DIRECTIONS FOR THIS TASK →
From the entries below, return only the lines starting at the one that contains "[Przejdź do produktu BRZYDKIE" and ending at the one that contains "[button] (61, 28)", exactly as they stand.

THE INPUT →
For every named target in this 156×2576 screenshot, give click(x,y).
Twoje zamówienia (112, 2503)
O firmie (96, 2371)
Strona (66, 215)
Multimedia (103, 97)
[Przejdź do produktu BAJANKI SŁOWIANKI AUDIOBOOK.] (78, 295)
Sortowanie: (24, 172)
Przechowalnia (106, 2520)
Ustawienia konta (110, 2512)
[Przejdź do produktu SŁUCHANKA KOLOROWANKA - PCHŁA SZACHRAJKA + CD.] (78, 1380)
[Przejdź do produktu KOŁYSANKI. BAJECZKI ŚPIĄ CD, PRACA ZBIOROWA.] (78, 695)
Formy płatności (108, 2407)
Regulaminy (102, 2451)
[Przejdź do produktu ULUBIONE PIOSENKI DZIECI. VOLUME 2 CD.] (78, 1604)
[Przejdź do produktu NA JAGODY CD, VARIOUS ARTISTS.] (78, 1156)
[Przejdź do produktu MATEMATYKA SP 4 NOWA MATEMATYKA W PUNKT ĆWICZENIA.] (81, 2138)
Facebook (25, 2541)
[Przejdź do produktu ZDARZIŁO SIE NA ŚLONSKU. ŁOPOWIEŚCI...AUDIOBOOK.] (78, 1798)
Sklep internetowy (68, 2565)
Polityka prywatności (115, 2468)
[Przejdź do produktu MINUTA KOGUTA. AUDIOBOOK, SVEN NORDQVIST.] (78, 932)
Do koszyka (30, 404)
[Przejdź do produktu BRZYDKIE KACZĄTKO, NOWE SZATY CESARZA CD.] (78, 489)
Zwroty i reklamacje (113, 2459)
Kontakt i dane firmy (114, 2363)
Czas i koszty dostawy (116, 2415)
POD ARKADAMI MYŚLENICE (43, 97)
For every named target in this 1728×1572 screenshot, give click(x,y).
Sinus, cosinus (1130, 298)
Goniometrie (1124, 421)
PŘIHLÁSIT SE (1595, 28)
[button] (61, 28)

* * *

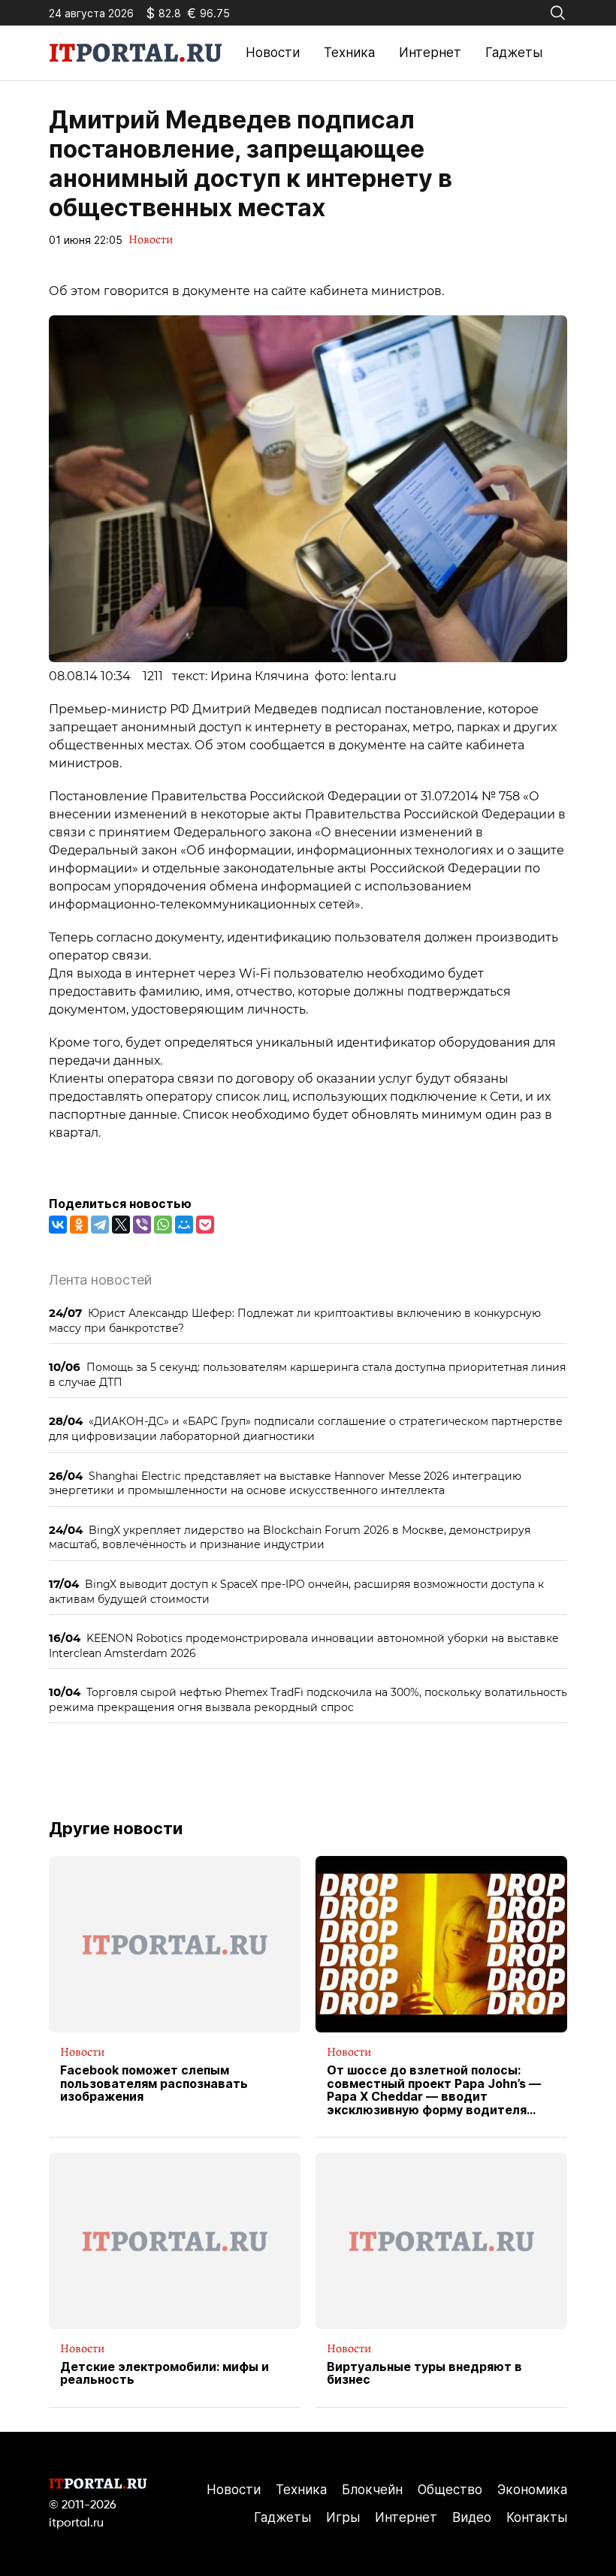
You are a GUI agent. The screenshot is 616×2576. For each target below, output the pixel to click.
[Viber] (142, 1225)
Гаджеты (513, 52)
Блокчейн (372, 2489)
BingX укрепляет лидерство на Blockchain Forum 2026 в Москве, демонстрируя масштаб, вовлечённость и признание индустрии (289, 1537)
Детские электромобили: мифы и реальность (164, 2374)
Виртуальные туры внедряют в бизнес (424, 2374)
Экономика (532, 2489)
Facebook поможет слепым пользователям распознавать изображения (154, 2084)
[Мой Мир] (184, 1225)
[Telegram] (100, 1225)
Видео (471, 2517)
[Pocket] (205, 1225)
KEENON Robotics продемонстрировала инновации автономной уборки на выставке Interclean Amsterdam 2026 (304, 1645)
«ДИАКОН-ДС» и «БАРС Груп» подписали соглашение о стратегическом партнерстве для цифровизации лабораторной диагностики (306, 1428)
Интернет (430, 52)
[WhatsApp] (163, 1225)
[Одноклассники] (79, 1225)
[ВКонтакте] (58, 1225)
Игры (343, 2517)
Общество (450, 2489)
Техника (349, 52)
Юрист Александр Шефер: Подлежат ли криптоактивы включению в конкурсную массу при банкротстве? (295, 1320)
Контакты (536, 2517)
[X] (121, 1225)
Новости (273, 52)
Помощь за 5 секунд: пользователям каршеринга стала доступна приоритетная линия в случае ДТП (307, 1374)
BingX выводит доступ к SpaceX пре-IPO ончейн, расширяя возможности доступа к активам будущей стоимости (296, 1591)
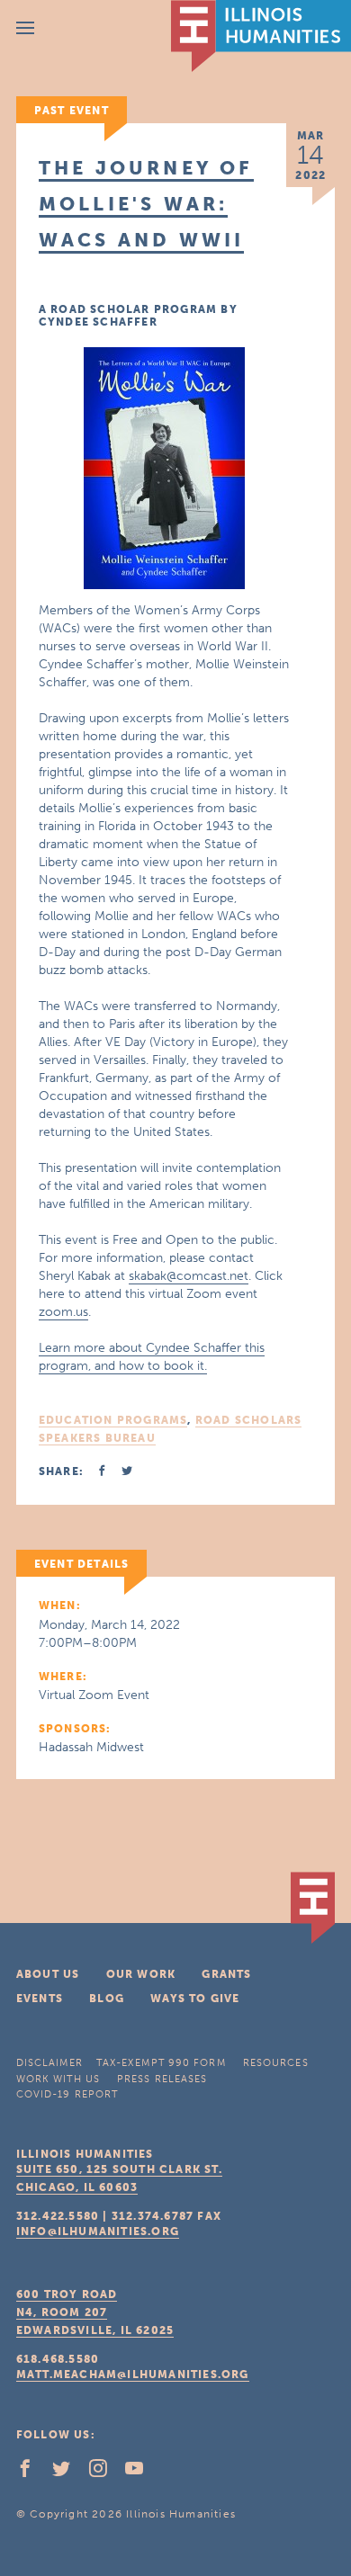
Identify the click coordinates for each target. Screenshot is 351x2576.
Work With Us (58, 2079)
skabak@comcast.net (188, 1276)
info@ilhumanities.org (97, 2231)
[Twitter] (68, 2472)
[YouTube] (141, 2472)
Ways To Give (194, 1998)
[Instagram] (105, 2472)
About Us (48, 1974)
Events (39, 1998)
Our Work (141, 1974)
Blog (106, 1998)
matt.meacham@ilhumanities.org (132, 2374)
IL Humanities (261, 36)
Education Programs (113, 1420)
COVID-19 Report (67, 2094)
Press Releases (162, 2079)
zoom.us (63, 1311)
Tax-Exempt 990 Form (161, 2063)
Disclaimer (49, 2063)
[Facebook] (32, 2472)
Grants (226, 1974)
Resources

WRITTEN ANSWER →
[Przejdź do produktu BRZYDKIE KACZĄTKO, NOWE SZATY CESARZA CD.] (78, 489)
Zwroty i reklamacje (113, 2459)
Kontakt i dane firmy (114, 2363)
Czas i koszty dostawy (116, 2415)
POD ARKADAMI MYŚLENICE (43, 97)
For every named target in this 1728×1572 screenshot, give click(x,y).
Sinus, cosinus (1130, 298)
Goniometrie (1124, 421)
PŘIHLÁSIT SE (1595, 28)
[button] (61, 28)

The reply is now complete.